Cork Airport hasn't had a transatlantic route since 2019 but is hoping to reinstate one in the coming years.

"The potential for transatlantic flights out of Cork is good," Niall MacCarthy, the managing director at Cork Airport, said at the recent Cork Chamber Business Breakfast event, the Irish Examiner reports.

"The potential candidates to do it would be American Airlines, United, Delta or JetBlue. There is an airline called Breeze, which is a new startup, and then in IAG family, you have Aer Lingus and an airline called Level, a low-cost transatlantic operator. So you potentially have five or six who could do it.
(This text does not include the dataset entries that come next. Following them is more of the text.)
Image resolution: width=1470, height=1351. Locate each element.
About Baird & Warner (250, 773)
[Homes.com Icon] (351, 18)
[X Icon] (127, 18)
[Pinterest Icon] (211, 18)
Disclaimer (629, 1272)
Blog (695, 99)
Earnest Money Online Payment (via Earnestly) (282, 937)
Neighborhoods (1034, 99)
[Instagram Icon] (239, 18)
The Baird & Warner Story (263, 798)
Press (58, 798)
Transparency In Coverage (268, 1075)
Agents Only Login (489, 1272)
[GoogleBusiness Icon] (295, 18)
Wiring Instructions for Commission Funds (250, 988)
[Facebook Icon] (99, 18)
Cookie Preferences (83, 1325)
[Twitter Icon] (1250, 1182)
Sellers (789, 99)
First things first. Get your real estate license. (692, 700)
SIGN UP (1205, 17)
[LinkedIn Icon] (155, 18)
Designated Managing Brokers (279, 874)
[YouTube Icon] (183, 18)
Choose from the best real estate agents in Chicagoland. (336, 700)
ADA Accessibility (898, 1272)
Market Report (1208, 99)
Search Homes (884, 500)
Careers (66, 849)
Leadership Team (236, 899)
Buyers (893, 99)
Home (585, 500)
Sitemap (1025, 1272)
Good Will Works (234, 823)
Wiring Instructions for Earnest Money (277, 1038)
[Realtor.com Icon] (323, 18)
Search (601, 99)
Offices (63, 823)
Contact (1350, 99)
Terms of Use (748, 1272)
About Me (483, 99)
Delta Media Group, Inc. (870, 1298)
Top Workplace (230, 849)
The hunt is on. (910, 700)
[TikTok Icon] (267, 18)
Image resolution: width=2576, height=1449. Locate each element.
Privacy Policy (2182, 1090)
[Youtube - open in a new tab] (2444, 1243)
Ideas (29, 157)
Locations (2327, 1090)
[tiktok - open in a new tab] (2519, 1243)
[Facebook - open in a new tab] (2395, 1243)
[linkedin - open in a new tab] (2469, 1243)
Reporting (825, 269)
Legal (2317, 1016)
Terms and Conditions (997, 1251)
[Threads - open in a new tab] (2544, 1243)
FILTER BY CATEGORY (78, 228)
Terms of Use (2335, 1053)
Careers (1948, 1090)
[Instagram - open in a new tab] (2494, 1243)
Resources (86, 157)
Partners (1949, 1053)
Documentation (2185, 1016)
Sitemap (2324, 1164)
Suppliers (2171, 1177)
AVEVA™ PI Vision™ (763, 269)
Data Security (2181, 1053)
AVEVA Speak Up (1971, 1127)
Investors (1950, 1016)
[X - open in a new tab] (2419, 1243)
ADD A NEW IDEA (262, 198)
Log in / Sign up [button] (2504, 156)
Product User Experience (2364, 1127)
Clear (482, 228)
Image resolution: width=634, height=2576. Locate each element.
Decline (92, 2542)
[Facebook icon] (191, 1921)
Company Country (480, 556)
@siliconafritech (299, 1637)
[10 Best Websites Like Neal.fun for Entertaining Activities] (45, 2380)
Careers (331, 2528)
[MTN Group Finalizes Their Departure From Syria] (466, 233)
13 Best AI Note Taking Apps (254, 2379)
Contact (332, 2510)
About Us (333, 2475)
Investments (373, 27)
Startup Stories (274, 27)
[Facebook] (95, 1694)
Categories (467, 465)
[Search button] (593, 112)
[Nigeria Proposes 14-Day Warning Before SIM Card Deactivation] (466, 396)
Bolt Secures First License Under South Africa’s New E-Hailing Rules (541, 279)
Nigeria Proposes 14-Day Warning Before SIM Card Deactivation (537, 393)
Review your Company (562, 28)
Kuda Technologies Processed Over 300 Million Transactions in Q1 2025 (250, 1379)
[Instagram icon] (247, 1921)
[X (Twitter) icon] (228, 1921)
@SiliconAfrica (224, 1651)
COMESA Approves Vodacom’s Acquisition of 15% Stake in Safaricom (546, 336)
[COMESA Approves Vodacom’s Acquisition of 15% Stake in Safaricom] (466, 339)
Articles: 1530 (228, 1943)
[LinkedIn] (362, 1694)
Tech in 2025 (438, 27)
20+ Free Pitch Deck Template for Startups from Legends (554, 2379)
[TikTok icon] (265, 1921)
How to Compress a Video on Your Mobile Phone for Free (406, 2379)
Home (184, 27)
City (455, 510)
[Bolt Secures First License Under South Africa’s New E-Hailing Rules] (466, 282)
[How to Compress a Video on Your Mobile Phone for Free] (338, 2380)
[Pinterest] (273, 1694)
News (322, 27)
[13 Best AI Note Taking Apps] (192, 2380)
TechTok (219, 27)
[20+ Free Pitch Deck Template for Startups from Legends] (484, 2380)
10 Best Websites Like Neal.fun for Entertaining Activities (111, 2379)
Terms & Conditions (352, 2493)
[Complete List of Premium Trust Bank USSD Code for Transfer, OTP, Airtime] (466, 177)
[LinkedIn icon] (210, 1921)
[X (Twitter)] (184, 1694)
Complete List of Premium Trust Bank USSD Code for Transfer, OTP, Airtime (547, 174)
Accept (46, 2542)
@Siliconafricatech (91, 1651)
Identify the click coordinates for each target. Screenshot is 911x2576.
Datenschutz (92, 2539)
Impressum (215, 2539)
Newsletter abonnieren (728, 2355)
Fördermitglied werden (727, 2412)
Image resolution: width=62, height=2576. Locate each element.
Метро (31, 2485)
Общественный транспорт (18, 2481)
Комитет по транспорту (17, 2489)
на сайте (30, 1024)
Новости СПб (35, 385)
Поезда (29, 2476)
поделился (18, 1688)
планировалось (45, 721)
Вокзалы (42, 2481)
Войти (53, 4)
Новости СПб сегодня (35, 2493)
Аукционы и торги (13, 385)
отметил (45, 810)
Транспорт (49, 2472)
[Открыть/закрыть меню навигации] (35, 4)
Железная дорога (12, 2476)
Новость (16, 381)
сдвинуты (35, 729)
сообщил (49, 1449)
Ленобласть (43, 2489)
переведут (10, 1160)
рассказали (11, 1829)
"Now the issue is, would they do it? Do they see enough demand and would it be profitable and would they have the right aircraft?"

MacCarthy said that larger aircraft can land at Cork Airport, which recently re-opened its main runway after a 10-week reconstruction project, but airlines would want to be sure the demand is there to fill 300 seats in and out each week.

He added: "So will we get transatlantic back to Cork? Yes. Have we anyone signed up now at the moment? No. We are probably looking at a three-year horizon."

In October, when Cork Airport marked its 60th birthday, Kevin Cullinane, interim group head of communications at the daa, the parent company of the airport, told Echo Live: “It’s not something that’s going to happen next year but hopefully within three to four years we’ll see Cork back in the transatlantic market.

“The urban myth that the runway was too short has been disproven. It can take you to the east coast in the United States.

“Our medium-term ambition is to get a service from Cork to New York, within the next five-year period,” Cullinane said.

Cork Airport welcomed its first transatlantic flight in August 1989 when a Transocean Airways DC8 Jet was chartered from New York.

Over an eighteen-month period in 2016, Cork Airport lobbied to secure a new US transatlantic route and engaged with US officials and politicians in its efforts. Ultimately, Cork Airport got vocal support from President Obama and on December 2, 2016, the US Department of Transportation granted a license to Norwegian Air International to operate the first direct transatlantic flights between Cork and the United States.

In July 2017, Norwegian Airlines began its direct transatlantic route from Cork Airport to Boston / Providence in the US. That route concluded two years later in August 2019, due in part to the global grounding of the 737 MAX.